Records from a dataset

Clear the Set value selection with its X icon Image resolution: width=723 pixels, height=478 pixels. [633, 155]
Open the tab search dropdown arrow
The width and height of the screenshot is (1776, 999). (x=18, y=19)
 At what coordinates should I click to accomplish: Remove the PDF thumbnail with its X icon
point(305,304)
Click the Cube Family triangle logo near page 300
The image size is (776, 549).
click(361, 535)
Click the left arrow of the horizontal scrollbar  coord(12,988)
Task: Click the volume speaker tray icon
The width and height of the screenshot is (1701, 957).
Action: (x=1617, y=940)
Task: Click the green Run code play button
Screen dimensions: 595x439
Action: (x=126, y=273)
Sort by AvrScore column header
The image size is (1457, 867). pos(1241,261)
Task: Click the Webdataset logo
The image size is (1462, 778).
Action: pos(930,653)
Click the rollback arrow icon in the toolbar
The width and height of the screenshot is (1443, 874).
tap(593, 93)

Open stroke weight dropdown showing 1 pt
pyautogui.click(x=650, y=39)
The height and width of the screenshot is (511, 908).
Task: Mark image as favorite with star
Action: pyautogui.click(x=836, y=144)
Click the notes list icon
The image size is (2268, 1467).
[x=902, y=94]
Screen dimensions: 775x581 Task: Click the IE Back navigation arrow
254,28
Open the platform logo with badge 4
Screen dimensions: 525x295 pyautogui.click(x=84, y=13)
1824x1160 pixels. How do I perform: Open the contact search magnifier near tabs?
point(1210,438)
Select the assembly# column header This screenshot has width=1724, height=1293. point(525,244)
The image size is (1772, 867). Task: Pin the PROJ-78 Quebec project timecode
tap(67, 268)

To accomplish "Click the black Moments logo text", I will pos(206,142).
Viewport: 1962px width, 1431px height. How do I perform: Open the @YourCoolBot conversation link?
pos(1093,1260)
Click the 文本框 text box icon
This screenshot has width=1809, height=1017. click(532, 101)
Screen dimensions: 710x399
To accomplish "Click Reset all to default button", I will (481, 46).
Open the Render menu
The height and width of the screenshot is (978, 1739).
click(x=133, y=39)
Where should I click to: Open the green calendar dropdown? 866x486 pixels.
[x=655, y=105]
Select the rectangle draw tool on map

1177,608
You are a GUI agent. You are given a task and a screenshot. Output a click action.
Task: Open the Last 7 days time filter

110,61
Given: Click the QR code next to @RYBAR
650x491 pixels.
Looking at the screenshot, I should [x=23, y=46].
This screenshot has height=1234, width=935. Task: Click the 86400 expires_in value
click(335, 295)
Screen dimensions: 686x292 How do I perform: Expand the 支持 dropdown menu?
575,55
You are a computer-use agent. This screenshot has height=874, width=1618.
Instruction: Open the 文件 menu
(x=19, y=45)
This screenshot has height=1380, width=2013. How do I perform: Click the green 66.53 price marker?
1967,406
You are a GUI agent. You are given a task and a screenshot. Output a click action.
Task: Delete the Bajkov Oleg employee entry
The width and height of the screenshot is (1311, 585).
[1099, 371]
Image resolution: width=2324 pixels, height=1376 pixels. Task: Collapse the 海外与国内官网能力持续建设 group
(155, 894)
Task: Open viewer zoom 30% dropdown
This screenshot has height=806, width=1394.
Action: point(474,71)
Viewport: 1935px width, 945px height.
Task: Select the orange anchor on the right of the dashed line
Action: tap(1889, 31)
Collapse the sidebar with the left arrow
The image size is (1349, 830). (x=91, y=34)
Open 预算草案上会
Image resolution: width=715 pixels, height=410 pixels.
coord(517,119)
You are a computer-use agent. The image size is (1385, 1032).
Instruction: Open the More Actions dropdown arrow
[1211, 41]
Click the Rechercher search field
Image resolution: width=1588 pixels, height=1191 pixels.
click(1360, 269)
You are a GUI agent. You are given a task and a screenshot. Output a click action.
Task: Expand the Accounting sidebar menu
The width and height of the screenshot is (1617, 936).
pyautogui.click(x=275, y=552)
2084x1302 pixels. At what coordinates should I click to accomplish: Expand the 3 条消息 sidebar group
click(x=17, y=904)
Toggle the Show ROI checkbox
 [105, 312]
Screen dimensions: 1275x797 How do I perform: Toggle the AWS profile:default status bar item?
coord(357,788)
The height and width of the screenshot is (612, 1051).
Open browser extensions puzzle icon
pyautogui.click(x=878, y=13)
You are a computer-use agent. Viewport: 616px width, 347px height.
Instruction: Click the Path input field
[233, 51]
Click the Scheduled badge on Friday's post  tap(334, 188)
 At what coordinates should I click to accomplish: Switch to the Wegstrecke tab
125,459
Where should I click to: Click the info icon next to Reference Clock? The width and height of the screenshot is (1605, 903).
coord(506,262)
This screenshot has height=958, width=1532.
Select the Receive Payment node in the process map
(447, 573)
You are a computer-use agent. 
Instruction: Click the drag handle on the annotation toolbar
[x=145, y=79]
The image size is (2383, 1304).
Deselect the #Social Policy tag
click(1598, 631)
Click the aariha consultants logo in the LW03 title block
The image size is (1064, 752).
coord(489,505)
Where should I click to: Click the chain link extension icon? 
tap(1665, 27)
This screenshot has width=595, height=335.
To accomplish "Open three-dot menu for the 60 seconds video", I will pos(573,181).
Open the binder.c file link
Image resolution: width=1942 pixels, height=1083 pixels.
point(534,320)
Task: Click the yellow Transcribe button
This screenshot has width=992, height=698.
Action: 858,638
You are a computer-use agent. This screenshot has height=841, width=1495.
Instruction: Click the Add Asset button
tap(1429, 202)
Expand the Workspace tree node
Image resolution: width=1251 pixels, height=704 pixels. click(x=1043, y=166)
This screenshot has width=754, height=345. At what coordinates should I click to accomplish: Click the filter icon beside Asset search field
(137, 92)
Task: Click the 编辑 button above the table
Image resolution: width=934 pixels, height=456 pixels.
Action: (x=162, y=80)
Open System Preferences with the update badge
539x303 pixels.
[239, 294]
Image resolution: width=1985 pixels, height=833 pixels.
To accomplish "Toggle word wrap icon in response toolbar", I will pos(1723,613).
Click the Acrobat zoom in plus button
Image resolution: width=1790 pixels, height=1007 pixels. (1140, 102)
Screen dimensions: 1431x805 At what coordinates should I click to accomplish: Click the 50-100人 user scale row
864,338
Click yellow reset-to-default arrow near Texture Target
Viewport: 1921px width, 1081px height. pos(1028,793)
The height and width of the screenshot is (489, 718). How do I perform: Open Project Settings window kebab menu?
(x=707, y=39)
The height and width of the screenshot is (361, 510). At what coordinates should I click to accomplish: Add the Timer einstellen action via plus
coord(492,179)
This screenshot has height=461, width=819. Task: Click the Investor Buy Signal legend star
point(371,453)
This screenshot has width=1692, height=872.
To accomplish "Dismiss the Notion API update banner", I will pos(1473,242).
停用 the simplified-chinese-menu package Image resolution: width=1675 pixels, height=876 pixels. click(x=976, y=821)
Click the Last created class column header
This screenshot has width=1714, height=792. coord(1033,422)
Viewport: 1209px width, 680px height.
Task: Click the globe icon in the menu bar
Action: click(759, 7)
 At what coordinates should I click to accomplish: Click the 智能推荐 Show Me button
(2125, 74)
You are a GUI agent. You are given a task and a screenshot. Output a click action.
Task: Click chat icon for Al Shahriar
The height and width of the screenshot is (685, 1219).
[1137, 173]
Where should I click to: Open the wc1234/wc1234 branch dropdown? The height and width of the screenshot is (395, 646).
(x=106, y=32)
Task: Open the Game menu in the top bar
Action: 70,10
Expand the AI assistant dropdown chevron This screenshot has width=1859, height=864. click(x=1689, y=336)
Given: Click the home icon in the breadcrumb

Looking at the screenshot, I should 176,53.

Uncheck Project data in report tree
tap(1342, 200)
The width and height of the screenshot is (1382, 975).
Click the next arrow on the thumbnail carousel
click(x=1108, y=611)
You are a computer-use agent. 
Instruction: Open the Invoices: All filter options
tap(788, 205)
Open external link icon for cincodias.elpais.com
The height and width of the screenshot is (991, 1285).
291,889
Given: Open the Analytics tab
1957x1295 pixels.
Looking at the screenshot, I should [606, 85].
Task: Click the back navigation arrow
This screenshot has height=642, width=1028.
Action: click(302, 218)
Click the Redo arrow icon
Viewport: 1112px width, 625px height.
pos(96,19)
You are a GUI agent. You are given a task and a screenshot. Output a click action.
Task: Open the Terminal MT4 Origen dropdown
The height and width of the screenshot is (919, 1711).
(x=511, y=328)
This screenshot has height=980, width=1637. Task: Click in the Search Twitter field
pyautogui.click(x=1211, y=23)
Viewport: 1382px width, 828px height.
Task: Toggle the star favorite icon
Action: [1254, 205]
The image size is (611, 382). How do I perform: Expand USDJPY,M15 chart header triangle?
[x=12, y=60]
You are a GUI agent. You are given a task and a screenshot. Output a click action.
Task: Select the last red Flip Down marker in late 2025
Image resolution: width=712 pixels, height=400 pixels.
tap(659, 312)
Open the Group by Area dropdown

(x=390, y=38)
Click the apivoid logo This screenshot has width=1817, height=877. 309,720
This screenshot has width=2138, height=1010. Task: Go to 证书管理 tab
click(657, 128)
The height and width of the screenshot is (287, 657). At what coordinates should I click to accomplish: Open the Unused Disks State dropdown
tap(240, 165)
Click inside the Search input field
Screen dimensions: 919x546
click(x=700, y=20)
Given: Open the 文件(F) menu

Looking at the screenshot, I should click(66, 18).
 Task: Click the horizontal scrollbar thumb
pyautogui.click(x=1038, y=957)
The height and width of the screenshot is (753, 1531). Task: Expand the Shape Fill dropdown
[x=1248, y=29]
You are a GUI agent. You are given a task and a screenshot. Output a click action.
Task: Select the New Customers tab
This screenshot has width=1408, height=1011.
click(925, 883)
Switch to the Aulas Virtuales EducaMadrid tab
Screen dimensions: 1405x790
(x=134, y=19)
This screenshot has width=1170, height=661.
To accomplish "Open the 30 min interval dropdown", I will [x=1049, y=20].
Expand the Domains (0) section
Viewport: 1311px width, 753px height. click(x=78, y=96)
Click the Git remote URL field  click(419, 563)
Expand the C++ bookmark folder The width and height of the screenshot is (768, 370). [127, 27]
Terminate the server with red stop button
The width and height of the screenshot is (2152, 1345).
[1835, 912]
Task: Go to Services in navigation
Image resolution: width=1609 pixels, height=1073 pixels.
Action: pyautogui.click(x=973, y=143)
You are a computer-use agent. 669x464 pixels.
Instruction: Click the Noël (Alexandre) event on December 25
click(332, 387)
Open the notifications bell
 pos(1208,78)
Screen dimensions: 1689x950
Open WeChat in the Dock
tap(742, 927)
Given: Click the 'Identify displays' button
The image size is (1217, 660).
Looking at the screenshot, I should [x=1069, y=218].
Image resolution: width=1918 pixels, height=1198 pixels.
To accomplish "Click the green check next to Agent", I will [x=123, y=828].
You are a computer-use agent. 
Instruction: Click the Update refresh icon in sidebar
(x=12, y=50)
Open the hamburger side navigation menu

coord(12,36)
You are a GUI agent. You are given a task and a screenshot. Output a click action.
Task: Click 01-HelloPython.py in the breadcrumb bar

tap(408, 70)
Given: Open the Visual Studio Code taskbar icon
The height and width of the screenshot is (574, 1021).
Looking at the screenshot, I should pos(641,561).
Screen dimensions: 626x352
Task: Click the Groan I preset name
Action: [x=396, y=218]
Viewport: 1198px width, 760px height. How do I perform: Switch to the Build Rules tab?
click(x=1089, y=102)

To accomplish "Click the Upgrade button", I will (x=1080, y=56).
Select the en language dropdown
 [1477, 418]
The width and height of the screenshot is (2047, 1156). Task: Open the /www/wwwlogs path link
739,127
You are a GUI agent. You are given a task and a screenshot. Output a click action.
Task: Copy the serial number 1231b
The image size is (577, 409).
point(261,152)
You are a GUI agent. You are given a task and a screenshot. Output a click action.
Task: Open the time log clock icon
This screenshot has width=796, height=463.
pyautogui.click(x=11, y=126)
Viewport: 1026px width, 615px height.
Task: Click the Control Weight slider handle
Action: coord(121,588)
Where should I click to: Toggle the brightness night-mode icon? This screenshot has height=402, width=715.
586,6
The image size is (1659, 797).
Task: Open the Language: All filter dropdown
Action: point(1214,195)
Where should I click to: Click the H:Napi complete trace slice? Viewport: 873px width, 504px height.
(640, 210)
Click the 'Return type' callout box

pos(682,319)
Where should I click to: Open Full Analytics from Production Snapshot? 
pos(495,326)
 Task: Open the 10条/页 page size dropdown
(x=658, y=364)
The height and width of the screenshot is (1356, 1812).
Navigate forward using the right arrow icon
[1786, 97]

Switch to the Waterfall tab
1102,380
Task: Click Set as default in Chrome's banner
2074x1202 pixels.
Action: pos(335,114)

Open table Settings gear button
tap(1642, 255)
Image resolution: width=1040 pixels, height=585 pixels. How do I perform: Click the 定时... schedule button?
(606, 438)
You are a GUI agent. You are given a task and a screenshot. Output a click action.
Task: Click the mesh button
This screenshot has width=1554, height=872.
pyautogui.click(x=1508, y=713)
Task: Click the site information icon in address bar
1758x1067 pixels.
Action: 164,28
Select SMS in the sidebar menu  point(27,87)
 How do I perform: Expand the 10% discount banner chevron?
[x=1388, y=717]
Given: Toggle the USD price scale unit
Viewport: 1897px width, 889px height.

| WHAT THE TASK REQUIRES |
The expected output is the exact run of lines from the start of the entries through the line with "Task: Click the volume speaker tray icon", inclusive.

| EXERCISE SOLUTION |
Clear the Set value selection with its X icon Image resolution: width=723 pixels, height=478 pixels. [633, 155]
Open the tab search dropdown arrow
The width and height of the screenshot is (1776, 999). (x=18, y=19)
 At what coordinates should I click to accomplish: Remove the PDF thumbnail with its X icon
point(305,304)
Click the Cube Family triangle logo near page 300
The image size is (776, 549).
click(361, 535)
Click the left arrow of the horizontal scrollbar  coord(12,988)
Task: Click the volume speaker tray icon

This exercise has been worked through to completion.